Tentarono la fuga, puntando la pistola alla tempia della proprietaria: condannato uno dei tre rapinatori

Condannato, in abbreviato a 4 anni e 4 mesi, Massimiliano Montinaro, 44enne di Melendugno con l’accusa di rapina impropria e porto d’armi abusivo. Partecipò a un furto in un’abitazione alla periferia di Lecce.

Avrebbe partecipato ad un furto in un abitazione alla periferia di Lecce, in cui si sfiorò la tragedia, poiché uno dei suoi complici, puntò la pistola alla tempia della proprietaria che era insieme al figlio di 5 anni.

È stato così condannato, in abbreviato a 4 anni e 4 mesi (la richiesta del pm Roberta Licci era di 4 anni e 6 mesi), Massimiliano Montinaro, con l'accusa di rapina impropria e porto d'armi abusivo.
Per il 44enne di Melendugno, difeso dall'avvocato Anna Maria Ciardo, il gup Carlo Cazzella ha stabilito anche il pagamento di una provvisionale di 1.800 euro e l'interdizione dai pubblici uffici per 5 anni . Egli era in compagnia di due cittadini serbi Nenad Mitrovic, 35enne e Roky Aleksic, 24enne, entrambi scappati da un campo nomadi di Secondigliano, accusati dello stesso reato.

La rapina avvenne nel novembre dello scorso anno, in via Manzo a Lecce. Agli operatori di Polizia, giunti tempestivamente sul posto, si presentò una signora in stato di grande agitazione e con le lacrime agli occhi, la quale spiegò quanto accaduto poco prima, rientrando in casa con il proprio figlio di 5 anni. Ella, dopo avere inserito la chiave nel portone della villetta, aveva notato che la porta dingresso era socchiusa. Intravedendo luci all’interno, la proprietaria ha intuito subito che vi potevano essere dei ladri e pertanto ha richiuso la porta per uscire in strada di fretta col bambino. Ma non ha fatto in tempo ad allontanarsi che il portone si è spalancato e sono usciti due individui, uno dei quali ha afferrato la donna per un braccio e le ha puntato una pistola alla tempia, urlandole di aprire il cancello. A quel punto la signora, terrorizzata e spaventata per la sorte del figlio, ha aperto il cancello per far uscire l’individuo armato.

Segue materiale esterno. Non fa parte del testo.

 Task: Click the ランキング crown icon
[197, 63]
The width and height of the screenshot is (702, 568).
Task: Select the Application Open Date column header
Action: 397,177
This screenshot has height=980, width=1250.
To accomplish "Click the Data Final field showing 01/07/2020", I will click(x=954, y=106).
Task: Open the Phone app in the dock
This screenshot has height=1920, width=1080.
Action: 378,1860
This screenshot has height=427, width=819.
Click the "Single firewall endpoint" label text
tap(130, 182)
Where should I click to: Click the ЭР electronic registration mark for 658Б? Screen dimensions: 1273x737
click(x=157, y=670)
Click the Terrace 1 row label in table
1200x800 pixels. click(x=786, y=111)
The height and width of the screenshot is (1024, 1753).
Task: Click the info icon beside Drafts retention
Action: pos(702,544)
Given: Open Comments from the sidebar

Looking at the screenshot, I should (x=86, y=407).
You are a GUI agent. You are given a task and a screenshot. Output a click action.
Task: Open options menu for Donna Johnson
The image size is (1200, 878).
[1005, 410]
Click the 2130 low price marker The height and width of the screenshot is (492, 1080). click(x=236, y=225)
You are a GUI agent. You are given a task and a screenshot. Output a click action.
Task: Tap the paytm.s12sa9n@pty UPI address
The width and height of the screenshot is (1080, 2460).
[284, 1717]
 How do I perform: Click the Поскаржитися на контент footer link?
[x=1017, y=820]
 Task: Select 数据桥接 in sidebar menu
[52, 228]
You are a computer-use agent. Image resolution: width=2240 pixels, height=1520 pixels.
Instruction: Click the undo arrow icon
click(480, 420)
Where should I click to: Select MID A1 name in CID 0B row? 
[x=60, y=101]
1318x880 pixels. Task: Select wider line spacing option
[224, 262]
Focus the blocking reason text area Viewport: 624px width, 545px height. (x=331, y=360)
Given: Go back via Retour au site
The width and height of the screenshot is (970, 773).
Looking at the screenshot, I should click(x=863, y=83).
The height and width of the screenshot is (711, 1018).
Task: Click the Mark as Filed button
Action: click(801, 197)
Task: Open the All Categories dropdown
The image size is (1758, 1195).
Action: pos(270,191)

La Polizia intervenuta sul posto ha accertato che i malviventi, dopo aver scavalcato la recinzione esterna, si erano introdotti all’interno dell’appartamento, forzando la porta di ingresso con l’utilizzo di un corpo contundente. Hanno poi rubato gioielli, orologi, monili ecc., ma all'arrivo della proprietaria, hanno cercato, inizialmente, di procurarsi la fuga uscendo sul retro, attraverso la porta finestra; non riuscendo ad uscire si sono spostati nella stanza attigua, dove hanno trovato la strada sbarrata dalle grate. A quel punto non gli restava che uscire dalla porta principale, dove vi era la donna con il bambino.

Intanto, intorno alle 19, è giunta una richiesta di intervento da parte di un cittadino il quale ha segnalato alcuni individui a bordo di una fiat stilo di colore grigio (identica a quella della rapina).

La descrizione fisica delle persone coincideva con quella dei rapinatori. È stato, anzitutto  rintracciato Massimiliano Montinaro che cercava di scavalcare due muri di cinta, alti oltre due metri, il quale  è stato presto tratto in arresto.

Un’altra volante, inoltre, transitando in viale Grassi, all’angolo di via Monteroni, ha notato lautovettura segnalata, parcheggiata negli spazi antistanti il bar STOP. Al controllo degli occupanti, sono stati identificati i due serbi, Nenad Mitrovic, 35enne e il connazionale Roky Aleksic, 24enne. Il successivo controllo dell’autovettura ha permesso di recuperare la refurtiva.